> SOURCE TEXT
---+---
Credit: BBC Films

Review: Mogul Mowgli

By Ed Fernandez

“Roaring with intimate humanity.”Ed Fernandez reviews Mogul Mowgli, out 30 0ctober. 

Mogul Mowgli begins with Zed (Riz Ahmed) leaping around the stage in a packed-out New York music venue, delivering an electrifying rap performance to a hype-infused crowd. From this opening scene, Ahmed’s impassioned performance pulls your eyes, effortlessly inhabiting both the energetic highs and the tender, wretched lows of Zed’s arc. Mogul Mowgli is a dramatically and visually rich treat: Ahmed is the engine that powers the story, leaving it roaring with intimate humanity. I was fortunate enough to see the BFI London Film Festival version of the film, which is preceded by an interview with Ahmed and director Bassam Tariq. From this interview it’s clear that this film is a labour of love. It is, in a word, a vulnerable piece of work. 

When we first meet Zed, we see a character who has acquired everything he’s ever desired — independence, fame, prowess, and artistic fulfilment. He’s a man on the cusp of becoming who he knows he is, he’s Zed, the worldwide, status-quo challenging rapper, and he’s about to get a world tour to prove it. But Zed is also Zaheer, and Zaheer has problems. Mogul Mowgli tells the story of Zed’s reckoning with that tension, with Zed undertaking the messy process of accepting himself as the flawed, imperfect, and fallible individual he never imagined he could be at the height of his career. The film follows Zed’s return home to his Pakistani family in London, a world and a culture he believes himself to have transcended. Zed’s dreams of a world tour are promptly crushed when he is diagnosed with a degenerative disease that causes his white-blood cells to eat away his muscle tissue. 

Zed ends up in a scrap outside his mosque as he sneaks away from prayer to smoke a joint, arguing with a Muslim fan over what counts as a sin and what does not, before collapsing to the ground with the beginnings of his debilitating disease. It’s moments such as this, where Zed’s elevated identity and his cultural roots enter into a complex interplay, that shine in Mogul Mowgli’s script. There are no clean answers here. Should Zed reject or respect his family and their culture? How will these vastly different generations interact? How will Zed, worldwide rapper, relate to his heritage? Part of the underlying allure of the film is its willingness to approach these multifaceted real-world experiences with all the messy ambiguity they deserve. Mogul Mowgli fearlessly inspects a broad range of issues currently pulsing through the cultural sphere – racism, identity, generational conflicts, tradition, modernity, masculinity – with a light touch that grounds them in a profoundly human experience.
---+---
> TASK STATEMENT
Continue the review of Mogul Mowgli from where it stops.

Items from a dataset
---+---
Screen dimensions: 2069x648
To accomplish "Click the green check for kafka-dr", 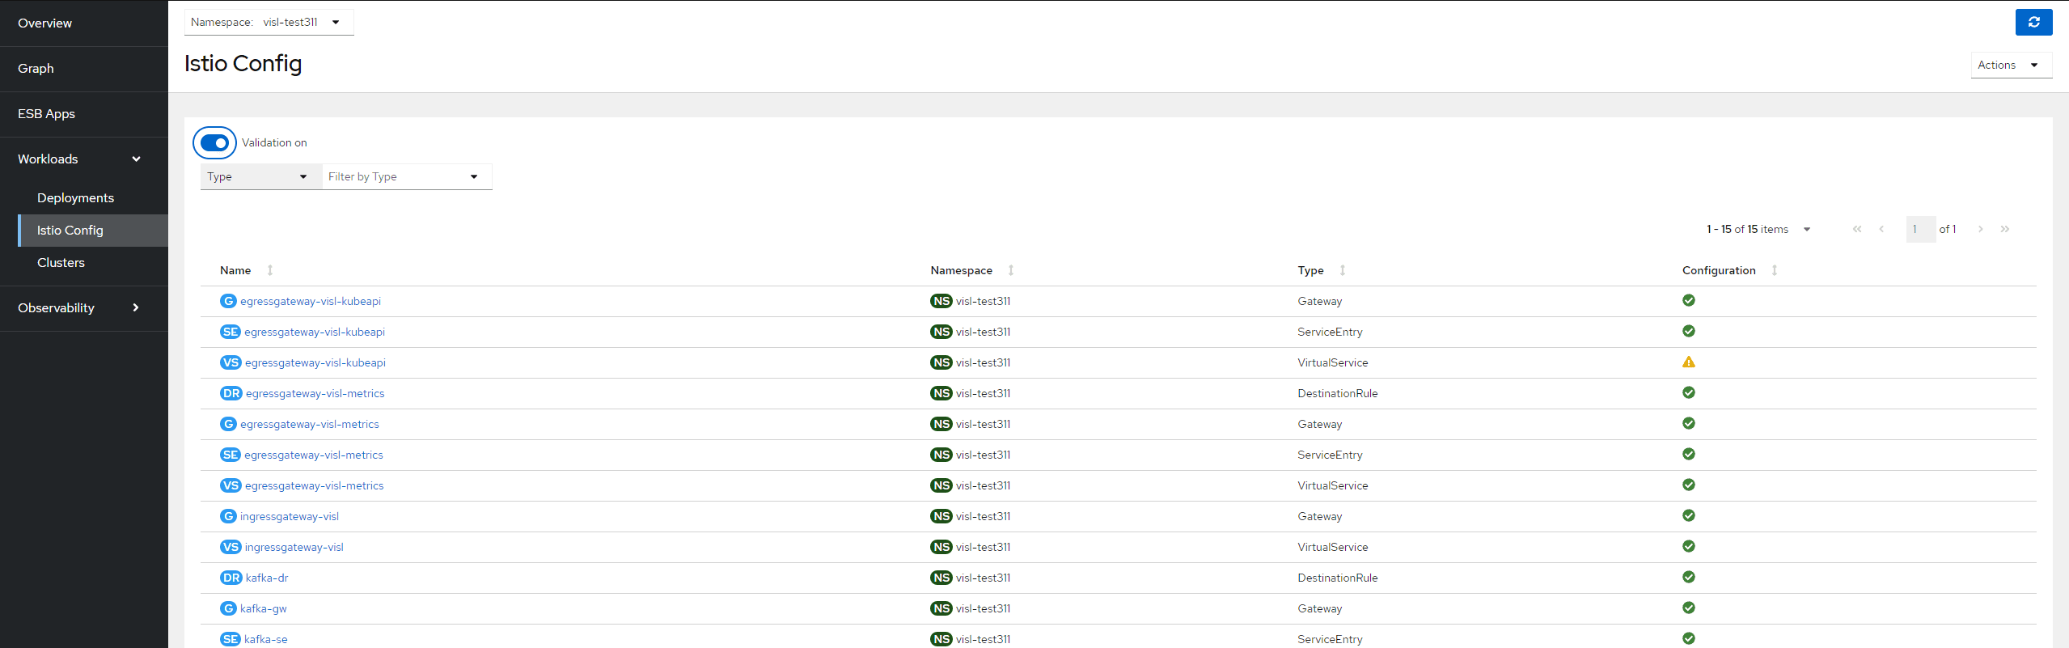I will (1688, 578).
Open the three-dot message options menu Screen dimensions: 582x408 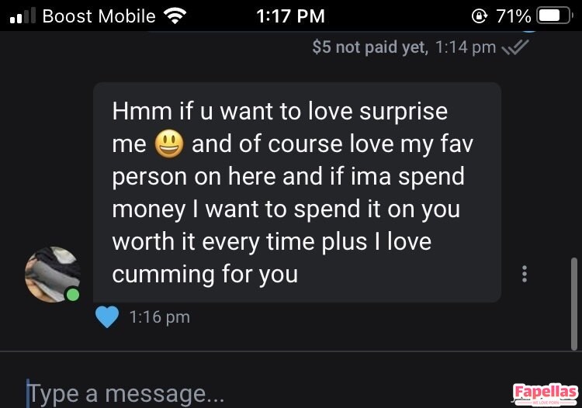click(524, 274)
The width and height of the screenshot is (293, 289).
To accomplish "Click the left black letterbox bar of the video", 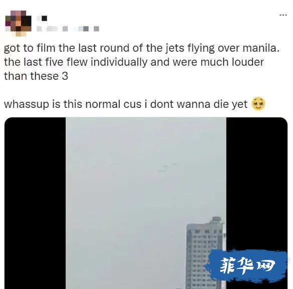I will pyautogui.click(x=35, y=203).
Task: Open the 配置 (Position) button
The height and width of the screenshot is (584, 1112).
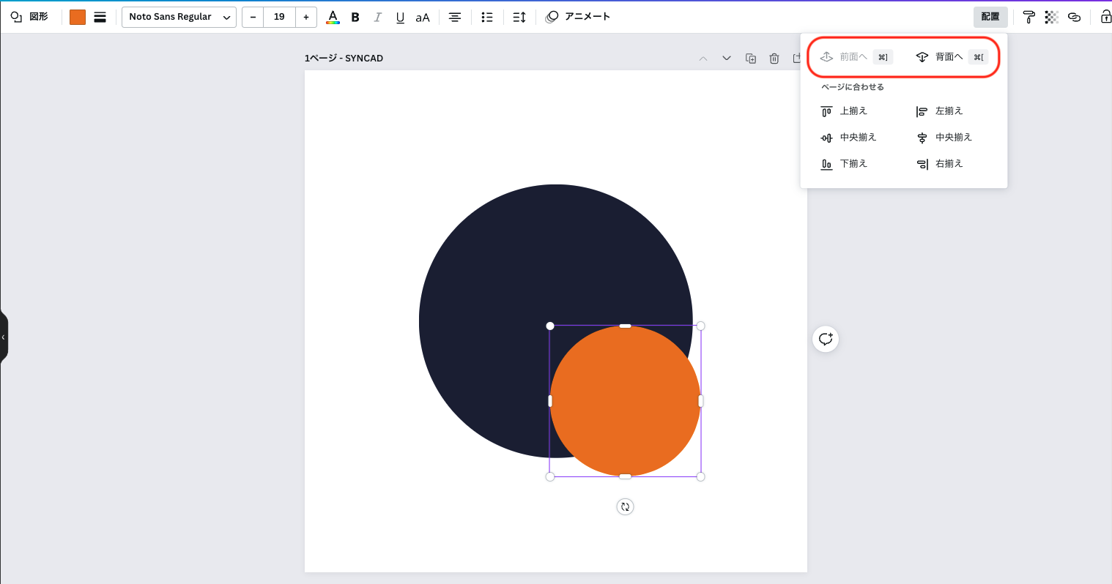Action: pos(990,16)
---+---
> ANSWER TO THIS TASK
Bassam Tariq is as gifted behind the camera as Ahmed is in front of it. Mogul Mowgli boasts a visceral visual texture which weaves Zed’s day to day confinement in hospital with a number of deeply affecting and surreal dream sequences. These dreams – including rap battles, blends of the past and present and encounters with a mysterious masked figure – explore Zed’s inner conflict in vivid, sensorily engaging ways. Zed is as at war with his own mind and identity as he is at war with his bodily condition: Tariq’s cinematic craft realises his confined situation with a palatable equilibrium of heart, humour, and horror. His direction allows Mogul Mowgli’s deeply human story to simultaneously be a rewarding cinematic experience. 

Mogul Mowgli is, above all else, the gut-wrenching story of Zed being forced to remember that he is also Zaheer. The story is at once a timeless reversal of fortune and a bold examination of the intersections of culture and identity in an ever-changing world. It’s a brave yet affectionate exploration of the fragility of identity with an equally fragile performance to match.